> [DIRECTIONS FOR THIS TASK] Which lines in the items below contain the string "width"? Copy each of those lines in full.

> [PROVIDED RECORDS]
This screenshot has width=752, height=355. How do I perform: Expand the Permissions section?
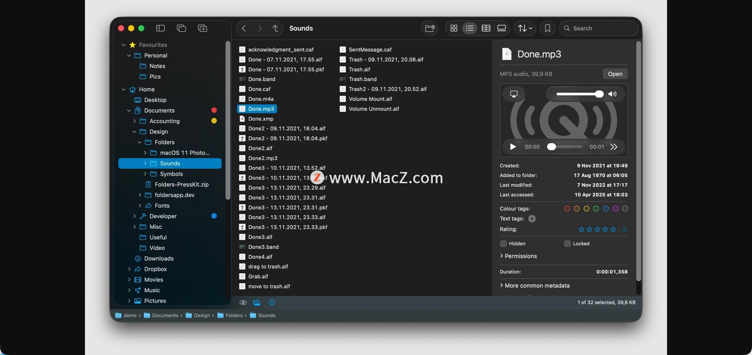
...
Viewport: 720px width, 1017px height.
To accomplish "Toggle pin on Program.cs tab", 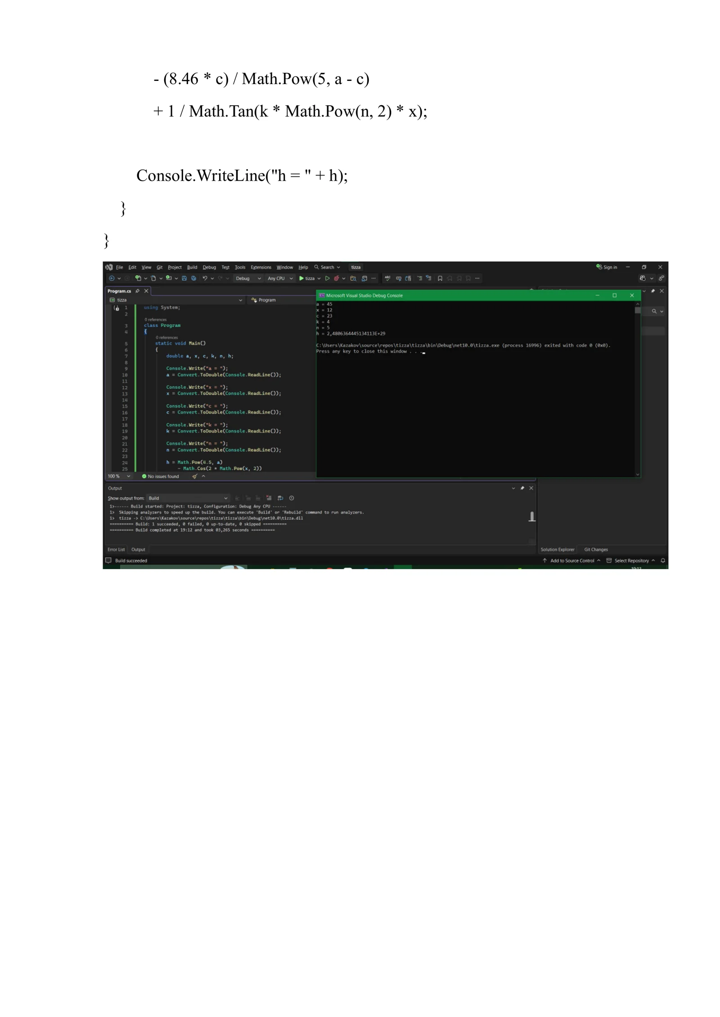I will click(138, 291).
---
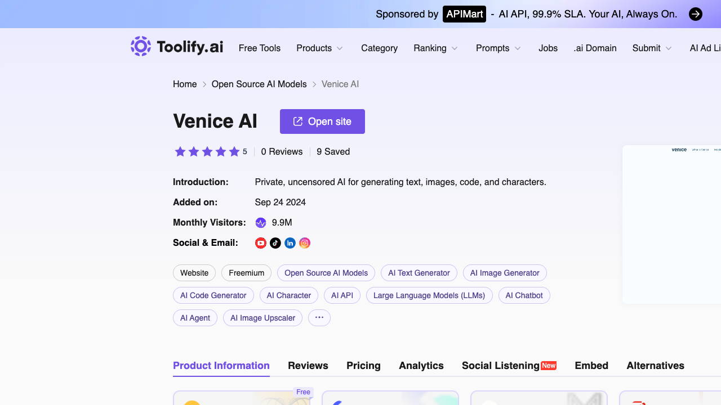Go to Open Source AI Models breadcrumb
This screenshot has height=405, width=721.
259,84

> [CORRECT ANSWER]
This screenshot has width=752, height=355. How do I perform: Expand the Permissions section?
Viewport: 720px width, 1017px height.
This screenshot has height=405, width=721.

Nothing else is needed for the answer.